Y se perdió en el pasillo.

Los tres permanecimos en silencio un instante, inmersos en una tensión tan densa que habría podido cortarse con un cuchillo. Finalmente, Ido se movió, como si pretendiera avanzar hacia mí. Al momento Ryko se echó hacia delante, dispuesto a atacar. Aunque el rostro del coascendente siguió inmutable, su cuerpo se contrajo hasta adquirir la postura expectante de un guerrero.

—Yo no pienso separarme del Señor Eón en ningún momento —dijo Ryko entre dientes.

Ido me miró, entornando los ojos.

—Ordenad a vuestro perro guardián que se retire, Señor Eón. O haré que lo azoten por insolente.

Unos pasos resonaron en el corredor que conducía al baño y los tres nos volvimos a mirar. Era Rilla, que apareció acompañada de tres de los sirvientes del Señor Ido.

—¡Ryko! —exclamé, con la voz quebrada.

Él retrocedió, aunque su cuerpo seguía dispuesto a la confrontación.

El Señor Ido sonrió, malicioso.

—Buen perro. —Se volvió hacia mí—. Dormid bien, Señor Eón. Aguardo con impaciencia vuestra exhibición de poder mañana.
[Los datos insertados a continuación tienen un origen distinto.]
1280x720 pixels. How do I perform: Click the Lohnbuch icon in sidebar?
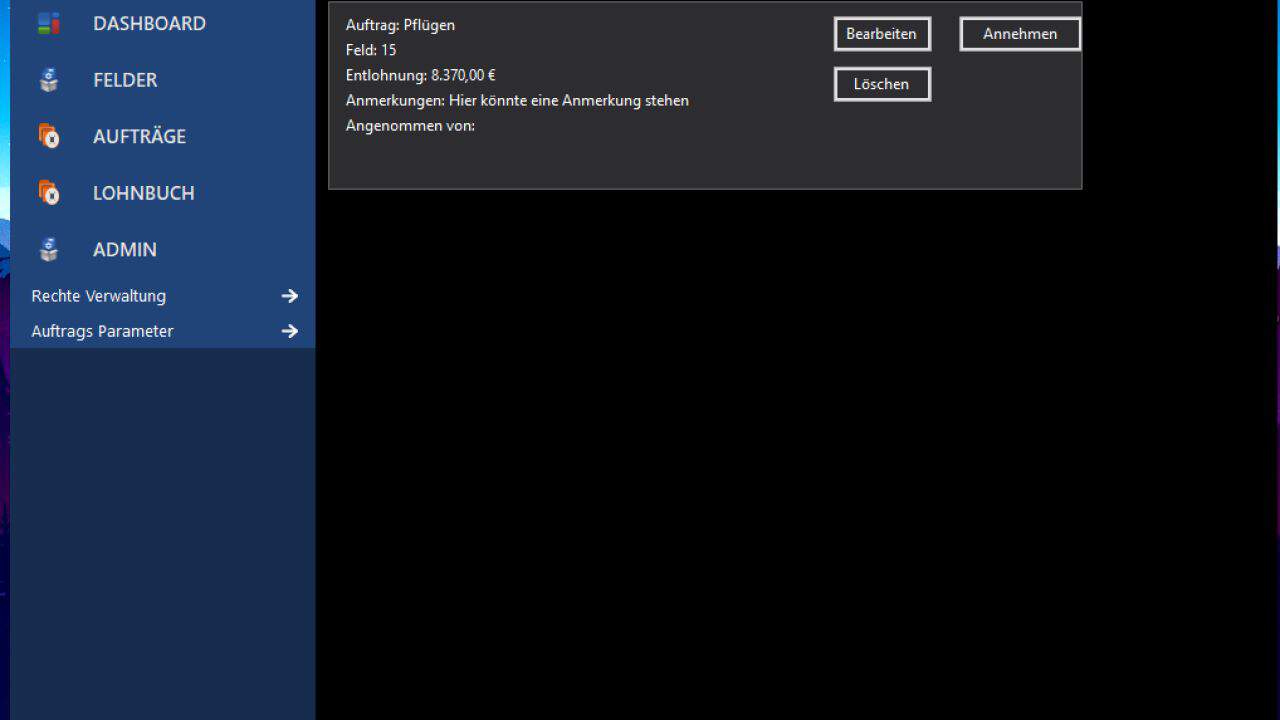(48, 193)
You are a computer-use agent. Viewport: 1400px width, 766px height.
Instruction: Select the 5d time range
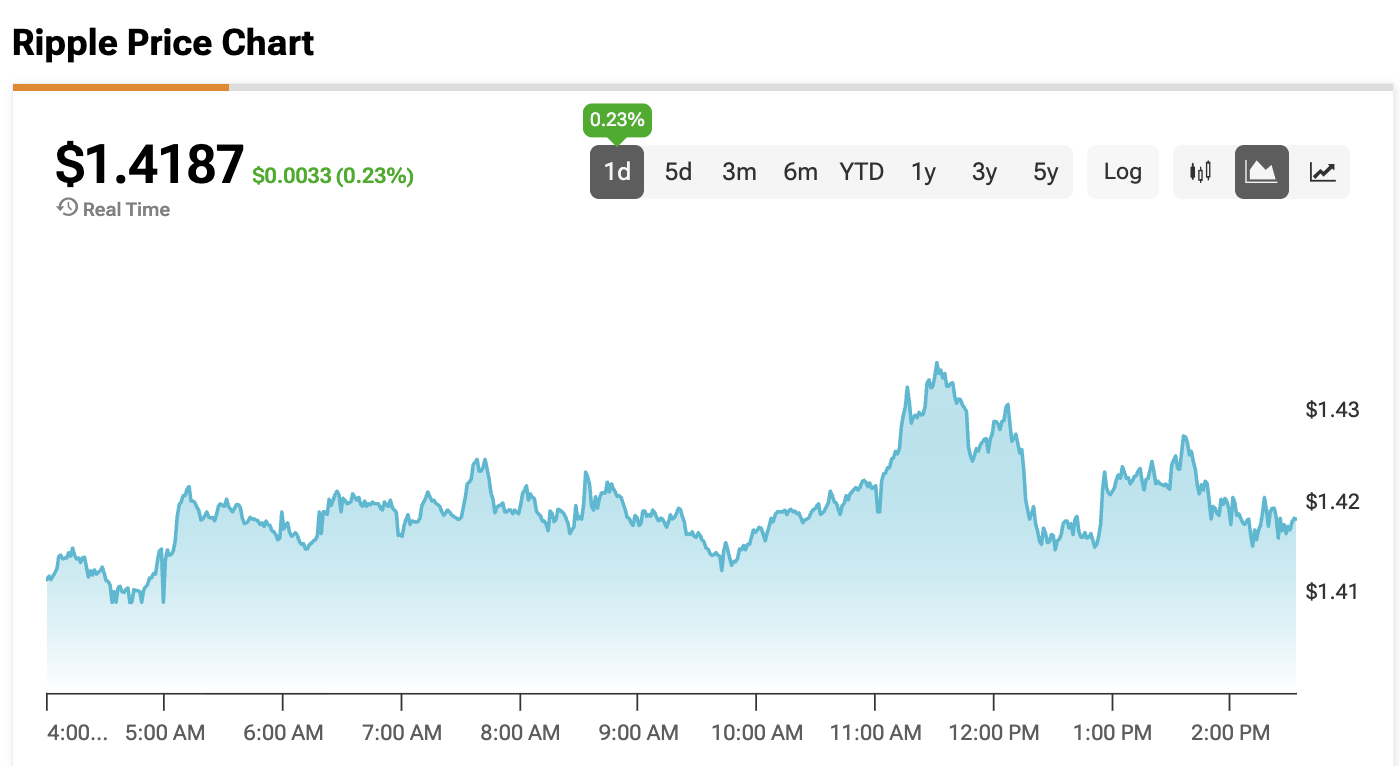click(x=678, y=172)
Esperemos que resultéis más eficaz que vuestro chucho isleño.

Chasqueó los dedos para llamar a sus criados y les señaló la alcoba de la derecha.

—Yo permaneceré junto a vuestra puerta, Señor —dijo Ryko con gesto adusto, mientras observábamos a Ido y a su séquito entrar en el aposento—. Y ya he distribuido a varios hombres junto a la ventana y en todos los puntos de acceso.

Asentí.

—Y Rilla dormirá a los pies de vuestro lecho —añadió, al ver que se acercaba—. ¿No es cierto?

Rilla abandonó la reverencia.

—Por supuesto. —Miró hacia atrás, fijándose en la pantalla cerrada de la alcoba de Ido—. Pero no creo que sea tan estúpido como para…

Ryko se encogió de hombros y nos llevó hacia nuestro aposento.

—No correremos el menor riesgo. La prueba de mañana es fundamental para todos. Os llevaremos hasta ella sano y salvo, Señor. Lo que suceda después depende de vos.

Asentí de nuevo. El temor me atenazaba la garganta y sólo había algo capaz de aclarármela. Accedí a la alcoba, austeramente amueblada.

—Té —susurré, buscando con la mano el saquito con la droga de sol.

Rilla me siguió hasta el interior y corrió la pantalla.

—Sí, Señor.

La silueta oscura, tranquilizadora, de Ryko se recortó en el panel de pergamino encerado. Yo me senté en la cama y desanudé el cordón del saquito. Si consumía otra dosis esa noche, era evidente que no lograría conciliar el sueño. Solté una risotada. Tenía al Señor Ido a menos de diez pasos de donde me encontraba, de modo que dormir era una vana esperanza.